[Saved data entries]
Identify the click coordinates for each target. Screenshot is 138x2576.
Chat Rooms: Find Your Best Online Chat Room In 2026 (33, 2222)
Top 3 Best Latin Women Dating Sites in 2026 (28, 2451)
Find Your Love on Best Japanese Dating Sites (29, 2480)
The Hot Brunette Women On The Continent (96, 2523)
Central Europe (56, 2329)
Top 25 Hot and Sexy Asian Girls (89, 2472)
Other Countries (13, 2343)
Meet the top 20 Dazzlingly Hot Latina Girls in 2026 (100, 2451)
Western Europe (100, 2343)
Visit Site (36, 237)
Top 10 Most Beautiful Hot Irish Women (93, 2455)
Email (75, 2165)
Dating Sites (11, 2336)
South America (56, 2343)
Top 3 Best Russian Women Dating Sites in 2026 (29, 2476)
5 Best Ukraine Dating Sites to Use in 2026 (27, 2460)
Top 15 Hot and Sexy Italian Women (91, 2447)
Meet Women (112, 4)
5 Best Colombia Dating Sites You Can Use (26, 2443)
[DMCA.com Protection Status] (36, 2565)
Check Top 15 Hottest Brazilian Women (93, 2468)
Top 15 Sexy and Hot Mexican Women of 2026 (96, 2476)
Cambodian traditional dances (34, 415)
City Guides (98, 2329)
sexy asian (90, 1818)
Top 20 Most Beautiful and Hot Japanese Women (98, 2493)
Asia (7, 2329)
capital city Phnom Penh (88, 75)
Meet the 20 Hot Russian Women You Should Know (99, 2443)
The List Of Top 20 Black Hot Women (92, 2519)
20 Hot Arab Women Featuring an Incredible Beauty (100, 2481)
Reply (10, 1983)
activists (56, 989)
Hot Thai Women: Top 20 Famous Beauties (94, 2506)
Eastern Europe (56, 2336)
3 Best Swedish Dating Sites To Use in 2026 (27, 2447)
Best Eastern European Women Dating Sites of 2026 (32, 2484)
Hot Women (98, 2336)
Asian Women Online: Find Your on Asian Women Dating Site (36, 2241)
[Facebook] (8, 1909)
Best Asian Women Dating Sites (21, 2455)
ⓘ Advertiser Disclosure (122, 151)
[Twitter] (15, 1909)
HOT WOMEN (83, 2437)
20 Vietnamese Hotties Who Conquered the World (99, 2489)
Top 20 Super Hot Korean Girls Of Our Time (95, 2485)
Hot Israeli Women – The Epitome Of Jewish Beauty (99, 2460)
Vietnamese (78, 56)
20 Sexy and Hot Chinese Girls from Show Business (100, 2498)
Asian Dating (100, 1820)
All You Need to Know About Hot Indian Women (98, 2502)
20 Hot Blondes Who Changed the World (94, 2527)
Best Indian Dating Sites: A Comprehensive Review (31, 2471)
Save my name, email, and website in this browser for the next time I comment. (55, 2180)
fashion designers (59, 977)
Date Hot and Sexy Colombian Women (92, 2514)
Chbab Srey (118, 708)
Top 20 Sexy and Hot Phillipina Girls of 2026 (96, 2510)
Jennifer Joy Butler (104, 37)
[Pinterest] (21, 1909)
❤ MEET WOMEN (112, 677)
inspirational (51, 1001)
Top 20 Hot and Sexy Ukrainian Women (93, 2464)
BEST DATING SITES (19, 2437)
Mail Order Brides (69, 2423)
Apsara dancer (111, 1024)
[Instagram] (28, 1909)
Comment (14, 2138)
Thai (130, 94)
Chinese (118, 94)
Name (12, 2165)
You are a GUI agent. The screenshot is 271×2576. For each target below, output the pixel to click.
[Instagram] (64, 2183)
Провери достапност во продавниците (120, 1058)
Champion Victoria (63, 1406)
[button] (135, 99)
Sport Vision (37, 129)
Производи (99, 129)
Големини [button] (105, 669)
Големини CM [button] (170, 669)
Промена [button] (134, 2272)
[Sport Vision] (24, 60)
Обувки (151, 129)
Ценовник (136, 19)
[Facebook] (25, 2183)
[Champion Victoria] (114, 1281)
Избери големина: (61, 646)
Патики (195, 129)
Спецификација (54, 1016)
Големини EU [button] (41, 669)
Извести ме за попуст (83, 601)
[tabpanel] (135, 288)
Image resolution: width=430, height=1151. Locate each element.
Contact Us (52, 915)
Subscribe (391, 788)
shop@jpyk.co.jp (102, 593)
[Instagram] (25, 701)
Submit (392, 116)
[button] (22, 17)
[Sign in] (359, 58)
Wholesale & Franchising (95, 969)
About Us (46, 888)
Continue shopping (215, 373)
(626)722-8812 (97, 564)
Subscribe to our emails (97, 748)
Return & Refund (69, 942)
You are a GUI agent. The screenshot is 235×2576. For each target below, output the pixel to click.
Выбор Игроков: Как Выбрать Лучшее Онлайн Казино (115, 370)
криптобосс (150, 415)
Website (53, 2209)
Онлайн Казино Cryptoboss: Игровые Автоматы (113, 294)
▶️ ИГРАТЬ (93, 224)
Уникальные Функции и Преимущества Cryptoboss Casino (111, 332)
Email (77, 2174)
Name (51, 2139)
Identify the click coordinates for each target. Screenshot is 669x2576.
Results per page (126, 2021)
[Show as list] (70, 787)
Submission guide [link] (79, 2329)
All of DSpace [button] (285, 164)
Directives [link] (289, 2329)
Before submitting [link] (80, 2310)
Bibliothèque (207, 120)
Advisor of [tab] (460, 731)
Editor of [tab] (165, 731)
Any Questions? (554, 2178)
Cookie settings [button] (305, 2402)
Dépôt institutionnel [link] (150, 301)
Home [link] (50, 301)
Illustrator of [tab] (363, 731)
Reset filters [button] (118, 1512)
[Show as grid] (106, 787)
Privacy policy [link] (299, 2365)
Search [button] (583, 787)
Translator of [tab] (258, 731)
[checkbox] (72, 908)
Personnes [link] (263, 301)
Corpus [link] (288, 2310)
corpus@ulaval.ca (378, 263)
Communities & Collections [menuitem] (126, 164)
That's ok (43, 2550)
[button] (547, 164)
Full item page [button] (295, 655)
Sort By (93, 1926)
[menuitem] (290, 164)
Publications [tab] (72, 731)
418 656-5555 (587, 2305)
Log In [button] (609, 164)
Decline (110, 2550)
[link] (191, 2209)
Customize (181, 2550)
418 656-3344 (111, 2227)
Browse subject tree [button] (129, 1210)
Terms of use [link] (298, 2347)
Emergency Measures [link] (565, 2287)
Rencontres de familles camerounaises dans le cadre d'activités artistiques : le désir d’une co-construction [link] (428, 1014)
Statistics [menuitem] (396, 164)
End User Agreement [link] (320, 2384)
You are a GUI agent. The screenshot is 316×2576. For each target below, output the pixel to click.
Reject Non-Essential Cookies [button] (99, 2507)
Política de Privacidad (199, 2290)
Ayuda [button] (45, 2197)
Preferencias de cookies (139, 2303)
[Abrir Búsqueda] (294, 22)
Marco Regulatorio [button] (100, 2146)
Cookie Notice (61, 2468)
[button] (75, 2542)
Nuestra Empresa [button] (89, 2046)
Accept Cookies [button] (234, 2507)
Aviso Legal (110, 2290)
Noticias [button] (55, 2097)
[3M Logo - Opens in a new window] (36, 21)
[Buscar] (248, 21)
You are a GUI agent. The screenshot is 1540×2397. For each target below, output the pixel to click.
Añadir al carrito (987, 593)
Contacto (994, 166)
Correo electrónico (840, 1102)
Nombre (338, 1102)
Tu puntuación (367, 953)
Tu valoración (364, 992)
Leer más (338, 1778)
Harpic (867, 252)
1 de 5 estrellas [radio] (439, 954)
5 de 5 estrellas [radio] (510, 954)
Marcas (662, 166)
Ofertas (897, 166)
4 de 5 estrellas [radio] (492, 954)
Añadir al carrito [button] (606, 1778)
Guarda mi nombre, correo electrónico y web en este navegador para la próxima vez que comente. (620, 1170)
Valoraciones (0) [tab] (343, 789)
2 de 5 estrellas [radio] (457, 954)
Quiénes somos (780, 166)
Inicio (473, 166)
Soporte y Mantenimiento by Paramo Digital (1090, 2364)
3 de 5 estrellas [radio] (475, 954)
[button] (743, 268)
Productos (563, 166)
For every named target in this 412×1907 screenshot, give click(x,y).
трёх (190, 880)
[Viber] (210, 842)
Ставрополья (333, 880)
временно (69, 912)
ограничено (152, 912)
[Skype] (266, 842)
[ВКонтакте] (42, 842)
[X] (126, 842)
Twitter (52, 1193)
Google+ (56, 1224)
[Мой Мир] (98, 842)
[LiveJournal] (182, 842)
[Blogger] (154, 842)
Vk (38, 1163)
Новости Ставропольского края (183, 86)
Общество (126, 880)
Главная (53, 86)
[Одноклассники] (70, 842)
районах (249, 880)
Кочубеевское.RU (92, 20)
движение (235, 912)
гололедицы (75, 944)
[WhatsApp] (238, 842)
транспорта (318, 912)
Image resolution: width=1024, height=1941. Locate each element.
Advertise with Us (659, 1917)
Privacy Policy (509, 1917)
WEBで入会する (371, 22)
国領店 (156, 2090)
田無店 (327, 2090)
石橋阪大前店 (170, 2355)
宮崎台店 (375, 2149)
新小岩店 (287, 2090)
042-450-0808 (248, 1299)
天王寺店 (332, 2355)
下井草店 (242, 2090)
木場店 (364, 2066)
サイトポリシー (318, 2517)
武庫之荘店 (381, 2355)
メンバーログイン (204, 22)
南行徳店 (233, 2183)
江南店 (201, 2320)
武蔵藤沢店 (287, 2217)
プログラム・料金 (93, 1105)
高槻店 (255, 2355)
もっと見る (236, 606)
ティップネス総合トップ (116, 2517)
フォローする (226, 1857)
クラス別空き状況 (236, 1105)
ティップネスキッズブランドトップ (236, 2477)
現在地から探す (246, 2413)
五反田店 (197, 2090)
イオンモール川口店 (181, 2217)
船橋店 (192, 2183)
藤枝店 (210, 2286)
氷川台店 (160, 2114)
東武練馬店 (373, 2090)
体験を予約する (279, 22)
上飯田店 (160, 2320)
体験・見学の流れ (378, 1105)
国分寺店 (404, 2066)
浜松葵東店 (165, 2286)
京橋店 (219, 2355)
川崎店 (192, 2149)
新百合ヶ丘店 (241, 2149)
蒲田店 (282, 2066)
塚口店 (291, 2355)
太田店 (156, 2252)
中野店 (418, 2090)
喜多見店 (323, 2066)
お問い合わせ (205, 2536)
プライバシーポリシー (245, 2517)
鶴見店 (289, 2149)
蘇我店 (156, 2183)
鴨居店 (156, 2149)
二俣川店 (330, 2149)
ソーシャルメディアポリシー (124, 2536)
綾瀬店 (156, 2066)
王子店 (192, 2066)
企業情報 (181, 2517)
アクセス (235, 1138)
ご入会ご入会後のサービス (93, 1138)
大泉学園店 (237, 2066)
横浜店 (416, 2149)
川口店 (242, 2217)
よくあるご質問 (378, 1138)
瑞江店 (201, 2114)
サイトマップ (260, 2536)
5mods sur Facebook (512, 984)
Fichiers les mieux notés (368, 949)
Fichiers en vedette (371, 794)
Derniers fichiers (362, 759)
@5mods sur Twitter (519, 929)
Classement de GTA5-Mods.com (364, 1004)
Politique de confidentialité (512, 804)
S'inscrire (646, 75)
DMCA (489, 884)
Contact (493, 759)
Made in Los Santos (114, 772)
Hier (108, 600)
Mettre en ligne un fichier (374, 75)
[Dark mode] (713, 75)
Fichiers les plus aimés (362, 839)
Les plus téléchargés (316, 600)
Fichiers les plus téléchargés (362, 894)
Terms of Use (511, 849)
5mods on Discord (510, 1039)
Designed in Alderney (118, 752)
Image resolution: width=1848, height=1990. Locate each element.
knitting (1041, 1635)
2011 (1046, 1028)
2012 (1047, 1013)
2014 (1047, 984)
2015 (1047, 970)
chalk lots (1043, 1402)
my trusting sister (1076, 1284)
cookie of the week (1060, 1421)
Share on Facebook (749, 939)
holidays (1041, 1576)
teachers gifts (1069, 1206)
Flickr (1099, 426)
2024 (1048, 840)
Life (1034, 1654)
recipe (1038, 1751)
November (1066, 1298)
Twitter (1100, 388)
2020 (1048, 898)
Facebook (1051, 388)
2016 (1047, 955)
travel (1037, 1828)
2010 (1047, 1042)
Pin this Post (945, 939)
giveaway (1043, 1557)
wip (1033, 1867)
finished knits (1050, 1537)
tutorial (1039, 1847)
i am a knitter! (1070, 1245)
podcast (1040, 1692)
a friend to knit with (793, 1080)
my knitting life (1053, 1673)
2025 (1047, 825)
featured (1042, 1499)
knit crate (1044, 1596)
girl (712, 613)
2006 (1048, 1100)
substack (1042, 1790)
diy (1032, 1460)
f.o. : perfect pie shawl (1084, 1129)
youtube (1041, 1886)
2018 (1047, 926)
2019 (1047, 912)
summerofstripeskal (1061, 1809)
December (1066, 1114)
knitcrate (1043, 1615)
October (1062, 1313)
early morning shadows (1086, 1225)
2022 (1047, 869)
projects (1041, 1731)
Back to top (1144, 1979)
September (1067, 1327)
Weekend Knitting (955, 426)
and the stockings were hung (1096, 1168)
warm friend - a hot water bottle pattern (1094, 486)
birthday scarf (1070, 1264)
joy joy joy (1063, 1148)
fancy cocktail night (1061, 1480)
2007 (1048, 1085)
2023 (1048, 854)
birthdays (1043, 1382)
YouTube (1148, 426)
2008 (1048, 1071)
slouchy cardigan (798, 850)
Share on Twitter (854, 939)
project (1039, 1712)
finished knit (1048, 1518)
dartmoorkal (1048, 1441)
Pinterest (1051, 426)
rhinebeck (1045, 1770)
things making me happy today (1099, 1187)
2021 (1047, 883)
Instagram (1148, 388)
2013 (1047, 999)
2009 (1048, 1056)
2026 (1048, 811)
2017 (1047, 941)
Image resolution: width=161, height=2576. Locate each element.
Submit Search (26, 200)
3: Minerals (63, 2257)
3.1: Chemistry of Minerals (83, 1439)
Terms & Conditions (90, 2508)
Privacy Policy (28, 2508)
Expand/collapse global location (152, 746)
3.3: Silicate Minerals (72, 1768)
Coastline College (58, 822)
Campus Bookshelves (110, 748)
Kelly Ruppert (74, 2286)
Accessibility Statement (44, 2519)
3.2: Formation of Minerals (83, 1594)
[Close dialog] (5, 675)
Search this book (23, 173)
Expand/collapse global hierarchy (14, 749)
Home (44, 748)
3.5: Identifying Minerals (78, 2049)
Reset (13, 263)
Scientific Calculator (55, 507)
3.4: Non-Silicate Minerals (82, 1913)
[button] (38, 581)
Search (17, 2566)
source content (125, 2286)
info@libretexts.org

_Problem_.
Will you return exactly the lines above from the one with "Top 25 Hot and Sexy Asian Girls (89, 2472)" down to the one with "3 Best Swedish", counting both as part of the range?

_Exercise result_.
Top 25 Hot and Sexy Asian Girls (89, 2472)
Other Countries (13, 2343)
Meet the top 20 Dazzlingly Hot Latina Girls in 2026 (100, 2451)
Western Europe (100, 2343)
Visit Site (36, 237)
Top 10 Most Beautiful Hot Irish Women (93, 2455)
Email (75, 2165)
Dating Sites (11, 2336)
South America (56, 2343)
Top 3 Best Russian Women Dating Sites in 2026 (29, 2476)
5 Best Ukraine Dating Sites to Use in 2026 (27, 2460)
Top 15 Hot and Sexy Italian Women (91, 2447)
Meet Women (112, 4)
5 Best Colombia Dating Sites You Can Use (26, 2443)
[DMCA.com Protection Status] (36, 2565)
Check Top 15 Hottest Brazilian Women (93, 2468)
Top 15 Sexy and Hot Mexican Women of 2026 (96, 2476)
Cambodian traditional dances (34, 415)
City Guides (98, 2329)
sexy asian (90, 1818)
Top 20 Most Beautiful and Hot Japanese Women (98, 2493)
Asia (7, 2329)
capital city Phnom Penh (88, 75)
Meet the 20 Hot Russian Women You Should Know (99, 2443)
The List Of Top 20 Black Hot Women (92, 2519)
20 Hot Arab Women Featuring an Incredible Beauty (100, 2481)
Reply (10, 1983)
activists (56, 989)
Hot Thai Women: Top 20 Famous Beauties (94, 2506)
Eastern Europe (56, 2336)
3 Best Swedish Dating Sites To Use in 2026 (27, 2447)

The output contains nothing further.